The tutorial is split into two parts. In the first part, we will set up the backend resources and code the index building function. In the second part, we will code a client-facing function to run searches on the index and return the results through API Gateway.

You should have some familiarity with AWS and Python. If you don’t then you must be ready for some googling and reading the external sources included in this article’s links.

The code for this project is available at https://github.com/ioannist/dynamodb-faiss-builder

DynamoDB setup

Create the AWS DynamoDB database that will store your text data. Use whatever primary key makes sense for your case. I will assume that you have a primary key named “content_group” (string), a sort key “content_id”, and one text entry named “content” (string).

If you want to avoid a flat monthly fee, make sure you unclick “Use default settings” and select “On-demand”.

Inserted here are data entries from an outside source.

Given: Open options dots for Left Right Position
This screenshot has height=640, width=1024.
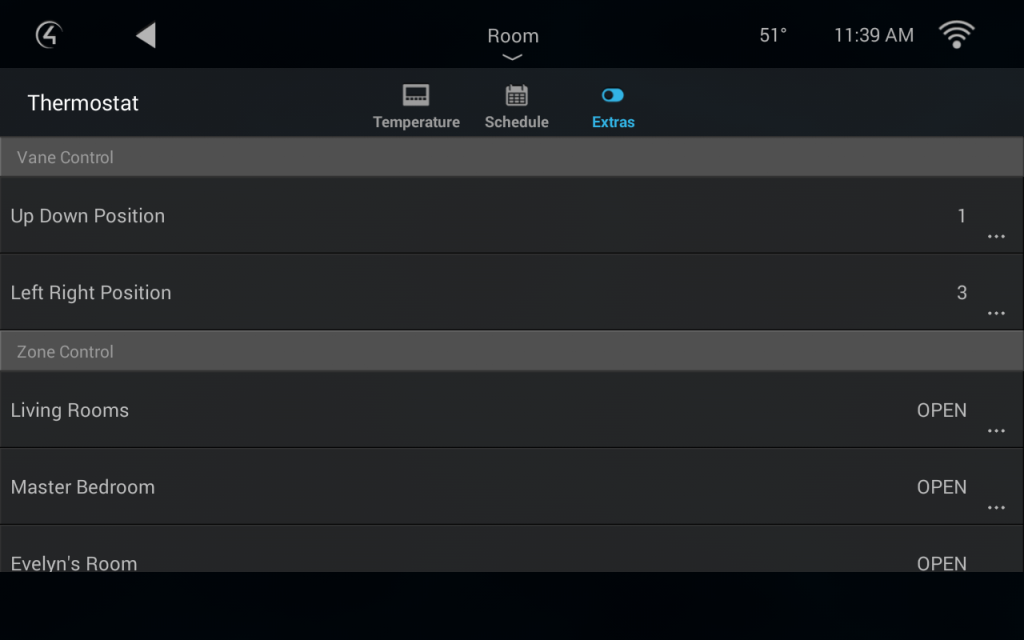Looking at the screenshot, I should [996, 313].
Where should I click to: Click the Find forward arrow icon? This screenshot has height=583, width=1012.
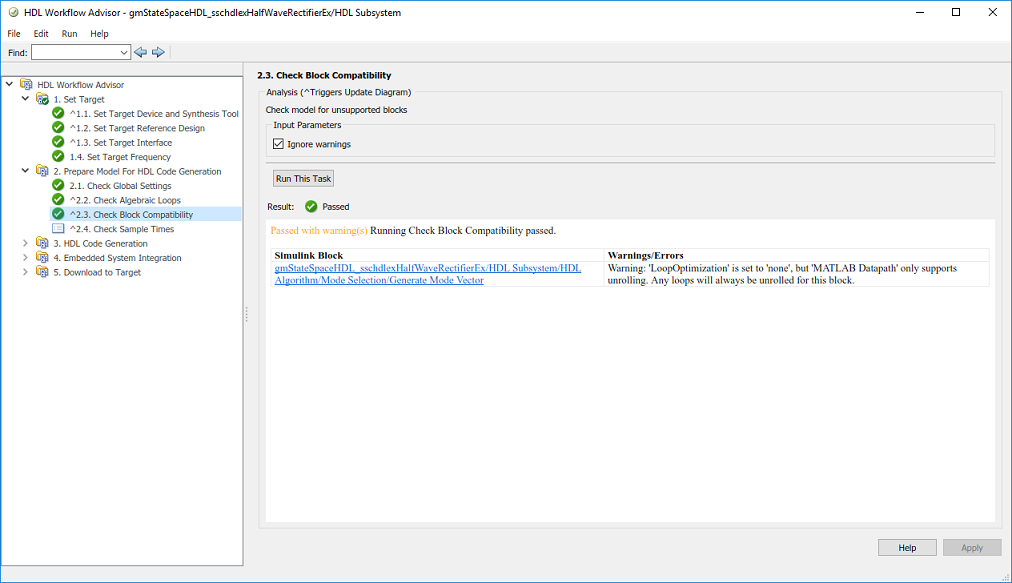[x=158, y=52]
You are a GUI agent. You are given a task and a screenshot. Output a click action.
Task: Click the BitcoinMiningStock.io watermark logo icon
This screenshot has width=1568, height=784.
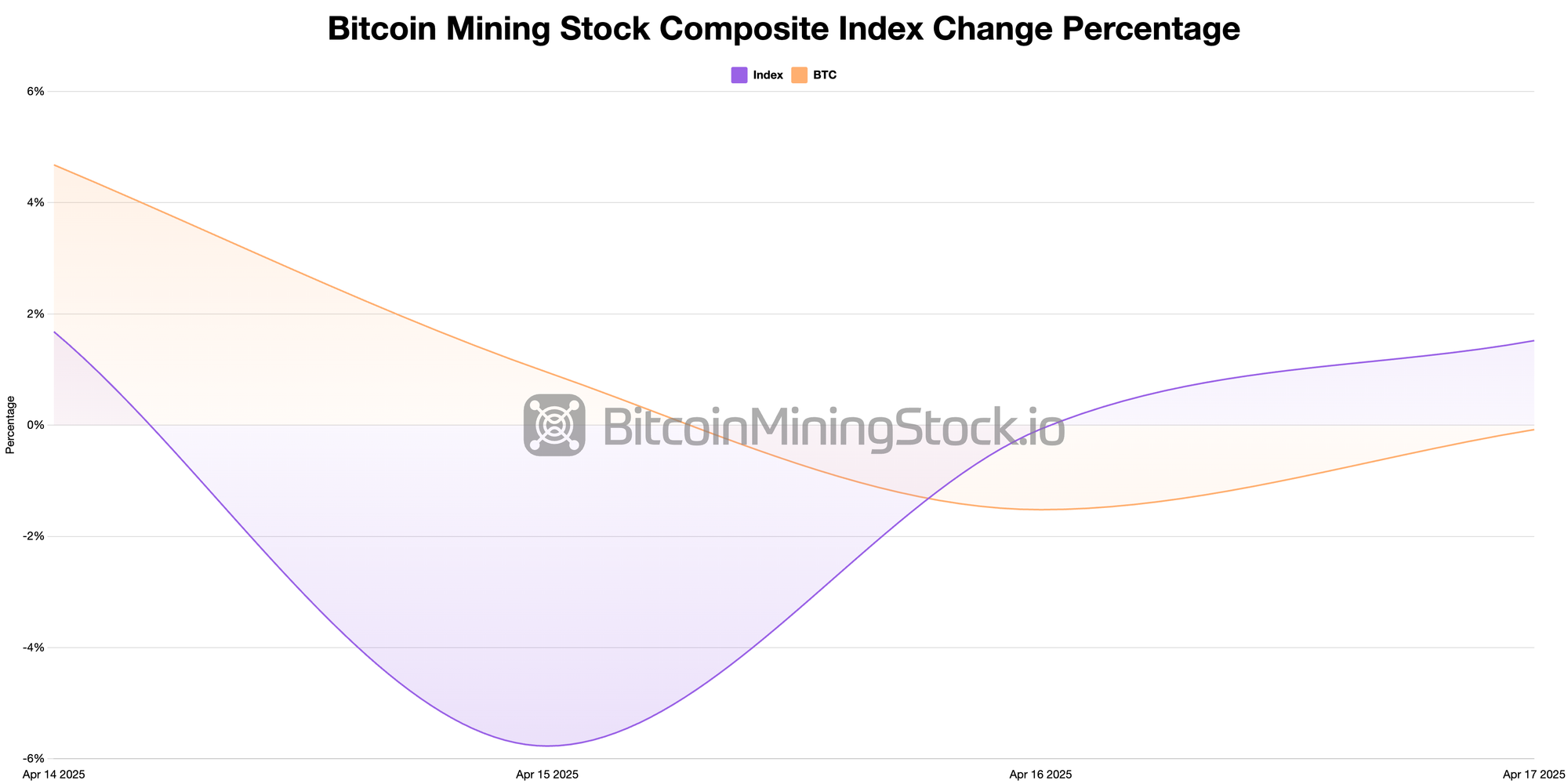coord(554,425)
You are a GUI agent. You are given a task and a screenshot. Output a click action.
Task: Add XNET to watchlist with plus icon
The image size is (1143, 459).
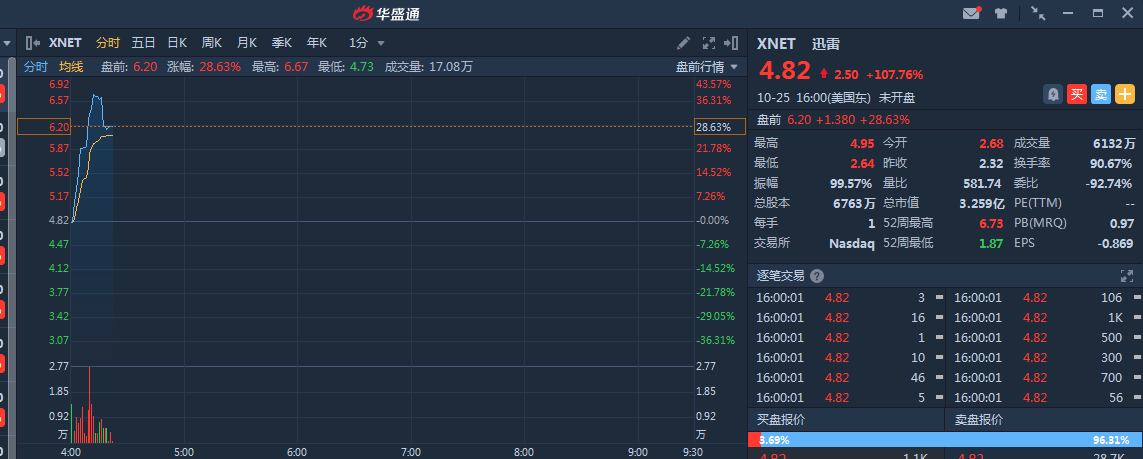point(1125,94)
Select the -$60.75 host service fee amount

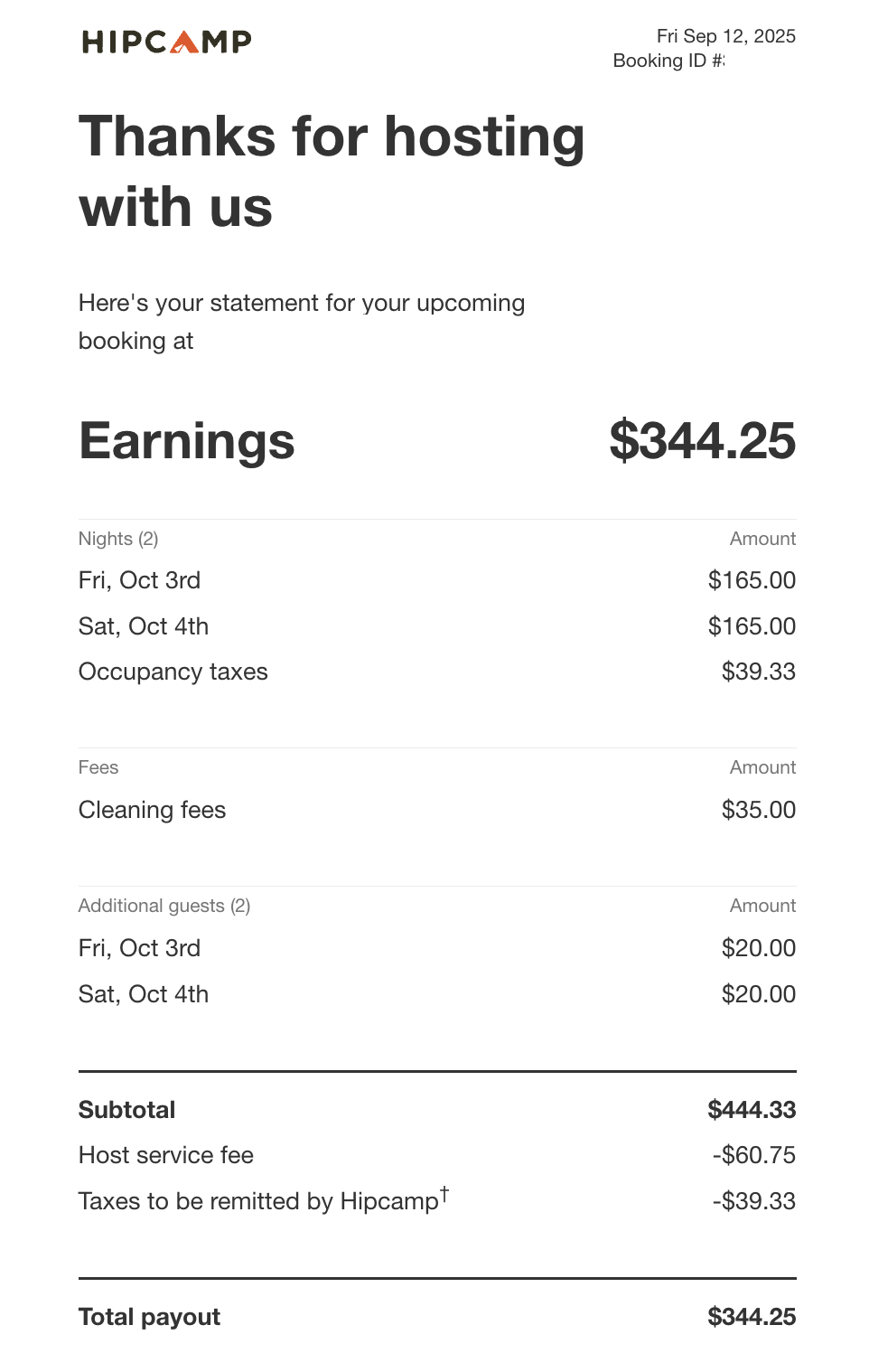click(x=753, y=1155)
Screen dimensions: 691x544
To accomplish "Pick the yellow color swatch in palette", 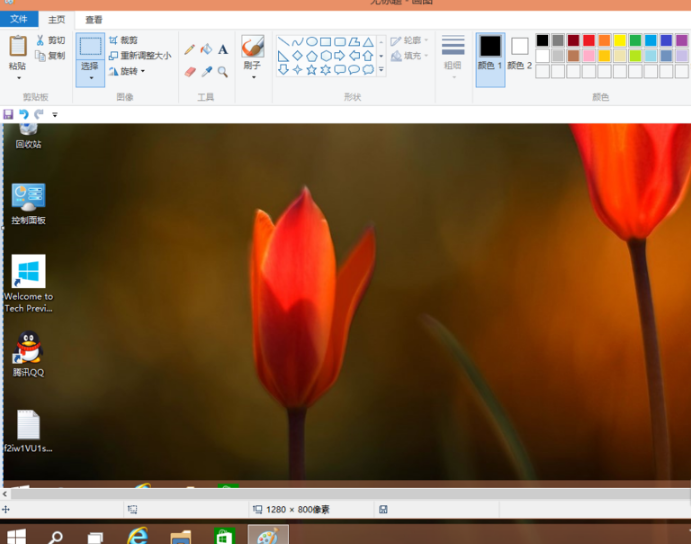I will (x=620, y=41).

After your table is created, go to Indexes and create an index with primary key “faiss_pending” of type (number). We will use the attribute “faiss_pending” to create a sparse index of all table entries that have not been added to the faiss index.

VPC setup

Our AWS Lambda function will have to run inside a VPC to be able to access an EFS volume. This is not optional for reasons that will become obvious later. Our goal here is to set up a network infrastructure that will host/connect all the pieces together for both index building (private subnet) and index searching (public subnet).

Create an AWS VPC with an IPv4 CIDR of 10.0.0.0/16 in your favorite amazon region (we will use us-east-1). Create three subnets for that VPC with CIDR blocks 10.0.0.0/18, 10.0.64.0/18, and 10.0.128.0/17. The first two subnets will be private subnets with no internet access and the third one will be public. Use appropriate names to be able to distinguish them.

Create two route tables for the VPC. One route table will be for the private subnets and one for the public subnet. Edit your route table associations in your subnets so that one route table is associated with the two private subnets and one with the public subnet.

EFS setup

EFS will provide our lambda function with persistent, scalable storage.

“Why EFS and not S3?”

The code that is deployed on Lambda cannot exceed 250MB (unzipped). Our Python lambda function will require three libraries:

numpy

sentence_transformers

faiss-cpu

We can fit numpy and faiss_cpu in a Lambda layer (to avoid redeploying them every time), but sentence_transformers is over 800 MB. This means that we will have to download it and load it dynamically.

Now, you could download the library from S3 and try to store it locally inside Lambda’s /tmp directory. However, if you try to do that, you will find out that the library does not fit inside /tmp that has a limit of 500MB. EFS to the rescue.

EFS is a virtual drive for your lambda functions. It scales automatically and it can be accessed by multiple functions at the same time. This raises issues of concurrent writing; however, to make our lives easier, we will have only one lambda (with concurrency = 1) build, update, and write the faiss index to EFS. Multiple Lambda functions will be able to read the index for searching. Problem solved.

To make an EFS file system, simply give it a name and select the VPC we made in the previous step. To finish your EFS setup, create an Access Point for the File System you just created with the following settings:

The access point will allow your EFS to attach to your Lambda function inside your VPC.

S3 setup

“Wait, didn’t you say, we will use EFS instead of S3?”

I did and, I lied. We also need S3 so that our function can download some stuff to EFS. Stuff includes the sentence_transformers library and the embedding model that the library will use. Our lambda will only need to download this stuff from S3 to EFS the first time it runs. However, it’s good to leave the files in S3 in case we want to deploy more faiss indexes.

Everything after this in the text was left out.